Since 1988, the rebel group led by Joseph Kony has been fighting to overthrow the government of Ugandan President Yoweri Museveni, who seized power in 1986. The rebels' goals remain unclear but the group has used brutal methods that include snatching children to be its fighters.
Kaiso, who heads the Uganda Joint Christian Council, which groups Anglican, Roman Catholic and Orthodox churches, said the hardest part would be to fulfill the demands of the agreement.
The peace talks began in July 2006, and on February 23 the government and the rebels signed a permanent cease-fire, whose terms prohibit any recruitment or rearmament by the LRA.
Still, Ugandan analyst Levi Ochieng warned that questions remained as to whether the peace deal could work in practice, the Reuters news agency reported.
"I find the fanfare, or celebrations...greatly misplaced," Ochieng was quoted as saying by Reuters. He questioned whether negotiators at the peace talks in Juba in southern Sudan truly speak for Kony, who is thought to be hiding in dense forests in the Democratic Republic of Congo.
The Rev. Fred Nyabera, who heads a church group covering eastern Africa, said the agreement should give confidence to internally displaced persons to go home, and help those still in camps that Museveni set up as part of a counter-insurgency policy, to move out.

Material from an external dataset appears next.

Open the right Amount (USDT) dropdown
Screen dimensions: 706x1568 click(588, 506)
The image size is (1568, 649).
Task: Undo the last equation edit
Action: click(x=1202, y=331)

"It is good news," said Nyabera, executive director of the Fellowship of Christian Councils and Churches in the Great Lakes Region and Horn of Africa.
He said his group would work with churches in Uganda to ensure that communities are ready psychologically and socially to receive returning rebels. "It creates room for reintegration and reconstruction," Nyabera said of the agreement.
Tens of thousands of people have been killed in the conflict, and more than 2 million people displaced.